Source passage —
Or just be like me........get over shit and move on.  8)


----------



## Adrienne1 (Jun 23, 2008)

Uncle Bubba said:
			
		

> It would cost me $30,000 in diesel to get there.  Besides, you're going to win anyways.



It'll be a tough win for Danielle . . . regardless of the price of diesel, Uncle Bubba . . . 

You see . . . 

Rumors are circulating here in the Great White North that undercover groups have been formed by Daneille's competitors  . . . one group to steal the pellets for her easy bake oven . . . a group to spike the coffee pot with tequila . . . another group to fiddle with her chickens and get them addictied to tequila prior to their slaughter . . . other groups are in the works . . .    

Should be an interesting competition!   

And, on another note, looking forward to seeing you again in Franklin, Kevin.  We'll have to do some elbow bending this time around!


----------



## wittdog (Jun 23, 2008)

I heard it was sambuca...


----------



## Captain Morgan (Jun 23, 2008)

Sam who?


----------



## Diva Q (Jun 23, 2008)

Dataset records —
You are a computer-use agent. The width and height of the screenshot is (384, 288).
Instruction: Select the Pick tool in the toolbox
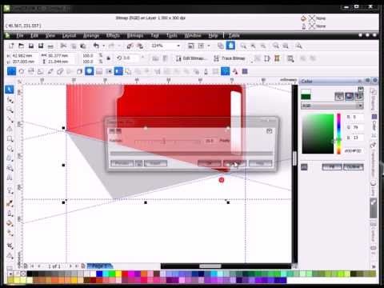click(x=10, y=90)
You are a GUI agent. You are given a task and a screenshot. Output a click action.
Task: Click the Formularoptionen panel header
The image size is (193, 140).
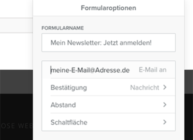click(108, 8)
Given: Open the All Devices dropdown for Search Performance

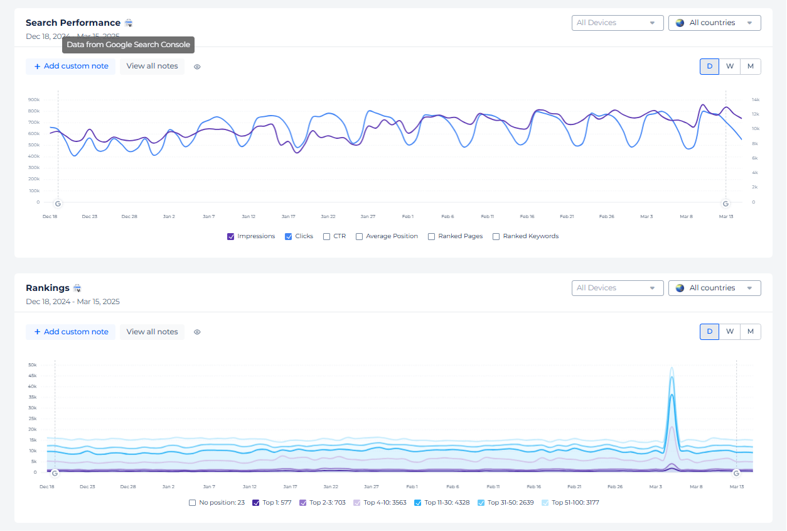Looking at the screenshot, I should click(x=617, y=22).
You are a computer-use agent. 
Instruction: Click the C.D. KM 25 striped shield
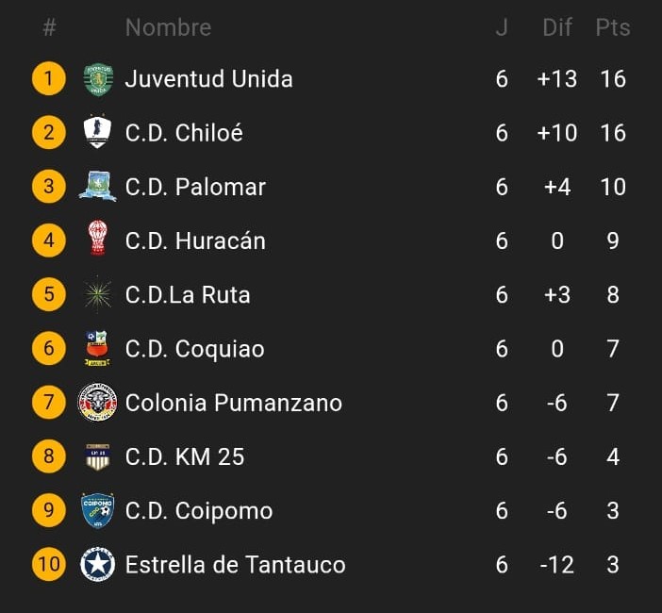point(97,456)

Exercise directions — Rewrite the forum thread from "Rumors are circulating" to "an interesting competition!", swapping each "tequila" for "sambuca".

Completed task —
Rumors are circulating here in the Great White North that undercover groups have been formed by Daneille's competitors  . . . one group to steal the pellets for her easy bake oven . . . a group to spike the coffee pot with sambuca . . . another group to fiddle with her chickens and get them addictied to sambuca prior to their slaughter . . . other groups are in the works . . .    

Should be an interesting competition!